# Stored data
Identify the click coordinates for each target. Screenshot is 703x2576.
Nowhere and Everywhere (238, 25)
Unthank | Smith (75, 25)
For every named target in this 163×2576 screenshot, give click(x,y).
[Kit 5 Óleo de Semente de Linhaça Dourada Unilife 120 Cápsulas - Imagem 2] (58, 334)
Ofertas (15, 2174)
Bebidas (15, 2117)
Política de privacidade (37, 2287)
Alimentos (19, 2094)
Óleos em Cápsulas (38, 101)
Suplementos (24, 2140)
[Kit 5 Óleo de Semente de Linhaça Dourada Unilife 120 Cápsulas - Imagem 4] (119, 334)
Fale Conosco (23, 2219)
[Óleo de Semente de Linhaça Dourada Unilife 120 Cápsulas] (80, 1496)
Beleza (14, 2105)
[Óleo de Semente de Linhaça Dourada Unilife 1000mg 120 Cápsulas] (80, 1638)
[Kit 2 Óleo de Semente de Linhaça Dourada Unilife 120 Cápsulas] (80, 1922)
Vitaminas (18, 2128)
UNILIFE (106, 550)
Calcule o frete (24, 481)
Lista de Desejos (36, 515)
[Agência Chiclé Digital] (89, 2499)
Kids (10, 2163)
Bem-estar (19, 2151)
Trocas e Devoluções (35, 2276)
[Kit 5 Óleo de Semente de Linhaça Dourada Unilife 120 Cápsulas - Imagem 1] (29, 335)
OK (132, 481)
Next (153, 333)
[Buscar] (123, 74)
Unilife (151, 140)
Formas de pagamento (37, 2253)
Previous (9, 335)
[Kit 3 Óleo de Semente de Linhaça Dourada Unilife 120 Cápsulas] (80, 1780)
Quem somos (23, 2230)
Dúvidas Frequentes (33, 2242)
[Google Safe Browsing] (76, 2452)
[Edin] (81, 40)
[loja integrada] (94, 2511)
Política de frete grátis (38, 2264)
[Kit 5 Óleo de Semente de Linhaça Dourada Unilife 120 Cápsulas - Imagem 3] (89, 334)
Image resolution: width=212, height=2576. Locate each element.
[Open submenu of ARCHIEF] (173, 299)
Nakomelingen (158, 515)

# Exercise details
Set down all of the data above, word for word.

# Answer space
Identify the click coordinates for each target. Screenshot is 703x2576.
Nowhere and Everywhere (238, 25)
Unthank | Smith (75, 25)
For every named target in this 163×2576 screenshot, give click(x,y).
[Kit 5 Óleo de Semente de Linhaça Dourada Unilife 120 Cápsulas - Imagem 2] (58, 334)
Ofertas (15, 2174)
Bebidas (15, 2117)
Política de privacidade (37, 2287)
Alimentos (19, 2094)
Óleos em Cápsulas (38, 101)
Suplementos (24, 2140)
[Kit 5 Óleo de Semente de Linhaça Dourada Unilife 120 Cápsulas - Imagem 4] (119, 334)
Fale Conosco (23, 2219)
[Óleo de Semente de Linhaça Dourada Unilife 120 Cápsulas] (80, 1496)
Beleza (14, 2105)
[Óleo de Semente de Linhaça Dourada Unilife 1000mg 120 Cápsulas] (80, 1638)
[Kit 2 Óleo de Semente de Linhaça Dourada Unilife 120 Cápsulas] (80, 1922)
Vitaminas (18, 2128)
UNILIFE (106, 550)
Calcule o frete (24, 481)
Lista de Desejos (36, 515)
[Agência Chiclé Digital] (89, 2499)
Kids (10, 2163)
Bem-estar (19, 2151)
Trocas e Devoluções (35, 2276)
[Kit 5 Óleo de Semente de Linhaça Dourada Unilife 120 Cápsulas - Imagem 1] (29, 335)
OK (132, 481)
Next (153, 333)
[Buscar] (123, 74)
Unilife (151, 140)
Formas de pagamento (37, 2253)
Previous (9, 335)
[Kit 3 Óleo de Semente de Linhaça Dourada Unilife 120 Cápsulas] (80, 1780)
Quem somos (23, 2230)
Dúvidas Frequentes (33, 2242)
[Google Safe Browsing] (76, 2452)
[Edin] (81, 40)
[loja integrada] (94, 2511)
Política de frete grátis (38, 2264)
[Kit 5 Óleo de Semente de Linhaça Dourada Unilife 120 Cápsulas - Imagem 3] (89, 334)
Image resolution: width=212, height=2576. Locate each element.
[Open submenu of ARCHIEF] (173, 299)
Nakomelingen (158, 515)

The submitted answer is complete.